WebQuest: Book Discovery Through Peer Reviews

🌟 Project-Based WebQuest: Book Discovery Through Peer Reviews

💡 Project Title: “What’s Worth Reading?”


📚 Project Overview

Students explore a range of peer-created book reviews (written and audio), practice WH-questioning to gather more information, give quality feedback, and collaboratively decide which books to highlight in a “Top Picks” class zine/poster.


🎯 Learning Objectives

By the end of this project, learners will:

  • Practice WH-questioning (Who, What, When, Where, Why, How)

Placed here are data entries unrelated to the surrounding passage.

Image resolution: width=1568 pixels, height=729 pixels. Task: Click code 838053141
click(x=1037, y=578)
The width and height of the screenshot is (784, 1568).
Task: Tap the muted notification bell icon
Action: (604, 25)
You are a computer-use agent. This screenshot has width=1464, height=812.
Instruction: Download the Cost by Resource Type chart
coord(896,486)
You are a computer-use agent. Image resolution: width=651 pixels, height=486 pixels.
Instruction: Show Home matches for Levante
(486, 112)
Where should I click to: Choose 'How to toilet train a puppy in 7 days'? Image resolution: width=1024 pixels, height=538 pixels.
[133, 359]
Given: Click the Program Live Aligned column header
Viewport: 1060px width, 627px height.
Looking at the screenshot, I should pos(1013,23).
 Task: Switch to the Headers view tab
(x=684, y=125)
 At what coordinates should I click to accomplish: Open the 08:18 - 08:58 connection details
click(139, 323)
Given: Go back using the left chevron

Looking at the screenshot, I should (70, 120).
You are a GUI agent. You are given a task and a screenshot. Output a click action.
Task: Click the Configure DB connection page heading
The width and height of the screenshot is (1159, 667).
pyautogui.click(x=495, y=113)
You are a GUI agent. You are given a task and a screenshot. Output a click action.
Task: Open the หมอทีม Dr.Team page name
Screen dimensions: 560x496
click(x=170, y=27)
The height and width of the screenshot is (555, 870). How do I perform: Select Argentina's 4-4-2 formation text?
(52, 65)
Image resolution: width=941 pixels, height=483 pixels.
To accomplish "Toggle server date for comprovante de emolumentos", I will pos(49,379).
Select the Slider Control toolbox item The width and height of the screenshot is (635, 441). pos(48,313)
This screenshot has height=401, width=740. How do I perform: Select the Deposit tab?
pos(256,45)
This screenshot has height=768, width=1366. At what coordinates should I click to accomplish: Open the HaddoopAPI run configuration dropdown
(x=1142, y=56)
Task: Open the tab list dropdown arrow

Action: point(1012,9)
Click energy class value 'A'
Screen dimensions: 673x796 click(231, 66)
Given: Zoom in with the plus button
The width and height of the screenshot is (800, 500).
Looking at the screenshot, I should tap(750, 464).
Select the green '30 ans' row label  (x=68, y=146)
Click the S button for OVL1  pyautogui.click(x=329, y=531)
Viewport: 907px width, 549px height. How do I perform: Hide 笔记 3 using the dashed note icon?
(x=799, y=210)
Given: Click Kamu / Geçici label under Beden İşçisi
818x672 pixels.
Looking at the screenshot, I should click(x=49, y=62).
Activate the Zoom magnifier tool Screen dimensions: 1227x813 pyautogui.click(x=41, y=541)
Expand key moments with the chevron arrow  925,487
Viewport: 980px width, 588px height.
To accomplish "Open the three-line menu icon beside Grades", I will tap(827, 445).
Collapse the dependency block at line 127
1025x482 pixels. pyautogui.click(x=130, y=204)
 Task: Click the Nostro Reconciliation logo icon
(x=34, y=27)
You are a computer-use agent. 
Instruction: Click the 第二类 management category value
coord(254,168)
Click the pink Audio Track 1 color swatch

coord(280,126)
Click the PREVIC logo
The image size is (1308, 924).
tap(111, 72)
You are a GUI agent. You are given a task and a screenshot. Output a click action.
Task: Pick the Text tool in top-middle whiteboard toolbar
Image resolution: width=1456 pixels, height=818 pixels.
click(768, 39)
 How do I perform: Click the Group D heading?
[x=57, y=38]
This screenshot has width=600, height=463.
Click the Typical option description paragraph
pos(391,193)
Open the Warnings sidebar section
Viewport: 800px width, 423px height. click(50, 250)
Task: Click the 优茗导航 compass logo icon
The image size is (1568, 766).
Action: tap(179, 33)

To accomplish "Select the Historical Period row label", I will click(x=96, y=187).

  • Improve listening and reading comprehension

  • Give and receive constructive feedback

  • Personalize their learning through book-related inquiry

  • Synthesize, rank, and justify choices in a collaborative format


Timeline: 5 class periods (can be adjusted)


🛠️ Materials Needed

  • Access to peer book reviews (written + audio/video)

  • WH-question stems worksheet

  • Peer feedback guide/scaffold

  • Ranking worksheet

  • Online collaboration tools (Jamboard, Padlet, Google Docs, etc.)

  • Optional: Class blog or shared folder for posting final product


🔍 Lesson Flow

Day 1: Introduction & Exploration

  • Warm-up: Discuss favorite books in pairs. What makes a book “good”?

  • Teacher Intro: Explain project goals and final outcome (Top Picks Zine).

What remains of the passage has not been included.